• [Your task]
Update the lines below by replacing "thumbs down" with "thumbs up", keeping everything else the same.

□ □ □

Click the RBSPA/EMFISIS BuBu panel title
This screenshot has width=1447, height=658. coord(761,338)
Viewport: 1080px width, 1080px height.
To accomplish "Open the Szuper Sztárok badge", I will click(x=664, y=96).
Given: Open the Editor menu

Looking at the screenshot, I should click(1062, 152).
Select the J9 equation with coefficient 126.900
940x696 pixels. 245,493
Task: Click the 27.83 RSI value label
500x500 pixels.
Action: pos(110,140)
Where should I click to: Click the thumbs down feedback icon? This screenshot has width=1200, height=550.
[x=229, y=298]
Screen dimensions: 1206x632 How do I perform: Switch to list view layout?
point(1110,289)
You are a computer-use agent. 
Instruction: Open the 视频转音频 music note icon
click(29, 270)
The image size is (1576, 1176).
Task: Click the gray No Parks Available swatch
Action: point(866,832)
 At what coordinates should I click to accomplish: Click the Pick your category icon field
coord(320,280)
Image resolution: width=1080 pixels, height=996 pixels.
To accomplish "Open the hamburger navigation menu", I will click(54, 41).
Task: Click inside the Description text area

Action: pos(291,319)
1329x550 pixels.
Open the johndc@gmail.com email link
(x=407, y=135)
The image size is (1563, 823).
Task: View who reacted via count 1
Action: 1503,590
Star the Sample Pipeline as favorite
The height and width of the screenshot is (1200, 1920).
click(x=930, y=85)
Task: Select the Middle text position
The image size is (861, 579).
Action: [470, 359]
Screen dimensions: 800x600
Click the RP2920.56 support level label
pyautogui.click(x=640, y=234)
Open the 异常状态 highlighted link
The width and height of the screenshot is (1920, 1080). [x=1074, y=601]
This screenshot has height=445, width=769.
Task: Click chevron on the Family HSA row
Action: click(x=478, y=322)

□ □ □

• [The completed task]
Click the RBSPA/EMFISIS BuBu panel title
This screenshot has width=1447, height=658. coord(761,338)
Viewport: 1080px width, 1080px height.
To accomplish "Open the Szuper Sztárok badge", I will click(x=664, y=96).
Given: Open the Editor menu

Looking at the screenshot, I should click(1062, 152).
Select the J9 equation with coefficient 126.900
940x696 pixels. 245,493
Task: Click the 27.83 RSI value label
500x500 pixels.
Action: pos(110,140)
Where should I click to: Click the thumbs up feedback icon? This screenshot has width=1200, height=550.
[x=229, y=298]
Screen dimensions: 1206x632 How do I perform: Switch to list view layout?
point(1110,289)
You are a computer-use agent. 
Instruction: Open the 视频转音频 music note icon
click(29, 270)
The image size is (1576, 1176).
Task: Click the gray No Parks Available swatch
Action: point(866,832)
 At what coordinates should I click to accomplish: Click the Pick your category icon field
coord(320,280)
Image resolution: width=1080 pixels, height=996 pixels.
To accomplish "Open the hamburger navigation menu", I will click(54, 41).
Task: Click inside the Description text area

Action: pos(291,319)
1329x550 pixels.
Open the johndc@gmail.com email link
(x=407, y=135)
The image size is (1563, 823).
Task: View who reacted via count 1
Action: 1503,590
Star the Sample Pipeline as favorite
The height and width of the screenshot is (1200, 1920).
click(x=930, y=85)
Task: Select the Middle text position
The image size is (861, 579).
Action: [470, 359]
Screen dimensions: 800x600
Click the RP2920.56 support level label
pyautogui.click(x=640, y=234)
Open the 异常状态 highlighted link
The width and height of the screenshot is (1920, 1080). [x=1074, y=601]
This screenshot has height=445, width=769.
Task: Click chevron on the Family HSA row
Action: click(x=478, y=322)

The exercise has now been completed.